Unable to perform OpenSearch text queries from Gremlin using AWS Lambda written in Javascript
I am syncing my AWS Neptune nodes in an AWS OpenSearch cluster as per the documentation https://docs.aws.amazon.com/neptune/latest/userguide/full-text-search.html. The name of the OpenSearch index is amazon_neptune. The OpenSearch index type is _doc. Following is the index configuration
{
"settings": {
"number_of_shards": 1,
"number_of_replicas": 1,
"analysis": {
"normalizer": {
"useLowercase": {
"type": "custom",
"filter": "lowercase"
}
}
}
},
"mappings": {
"properties": {
"document_type" : {
"type" : "text",
"fields" : {
"keyword" : {
"type" : "keyword",
"ignore_above" : 256
}
}
},
"entity_id" : {
"type" : "text",
"fields" : {
"keyword" : {
"type" : "keyword",
"ignore_above" : 256
}
}
},
"entity_type" : {
"type" : "text",
"fields" : {
"keyword" : {
"type" : "keyword",
"ignore_above" : 256
}
}
},
"predicates": {
"properties": {
"content": {
"type": "text",
"fields": {
"keyword": {
"type": "keyword",
"ignore_above" : 1000,
"normalizer": "useLowercase"
}
}
},
"visibilityType": { "type": "keyword" },
"status": { "type": "keyword" },
"type": { "type": "keyword" },
"firstName": {
"type": "text",
"fields": {
"keyword": {
"type": "keyword",
"normalizer": "useLowercase"
}
}
},
"lastName": {
"type": "text",
"fields": {
"keyword": {
"type": "keyword",
"normalizer": "useLowercase",
"ignore_above" : 1000
}
}
}
}
}
}
}
}
Using the npm gremlin package, I'm trying to query my documents. Following is the code:
'use strict';
const gremlin = require('gremlin');
exports.handler = async (event, context) => {
try {
const DriverRemoteConnection = gremlin.driver.DriverRemoteConnection;
const Graph = gremlin.structure.Graph;
const dc = new DriverRemoteConnection(<neptune_endpoint>,{});
const graph = new Graph();
const dbClient = graph.traversal().withRemote(dc);
const res = await dbClient
.withSideEffect("Neptune#fts.endpoint",<https_opensearch_endpoint>)
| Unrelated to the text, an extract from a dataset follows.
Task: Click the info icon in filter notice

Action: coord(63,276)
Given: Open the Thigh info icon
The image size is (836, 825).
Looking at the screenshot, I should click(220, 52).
.withSideEffect('Neptune#fts.queryType', 'term')
.V().has("visibilityType","Neptune#fts PUBLIC")
.toList();
console.log('res:', res);
} catch(err) {
console.error('Failed to query', err);
}
}
But I'm getting the following error
Failed to query ResponseError: Server error: {"detailedMessage":"method [POST], host [<https_opensearch_endpoint>], URI [/amazon_neptune/_search?typed_keys=true&ignore_unavailable=false&expand_wildcards=open&allow_no_indices=true&ignore_throttled=true&search_type=query_then_fetch&batched_reduce_size=512&ccs_minimize_roundtrips=true], status line [HTTP/1.1 403 Forbidden]\n{\"Message\":\"User: anonymous is not authorized to perform: es:ESHttpPost\"}","requestId":"23a9e7d7-7dde-465b-bf29-9c59cff12e86","code":"BadRequestException"} (500)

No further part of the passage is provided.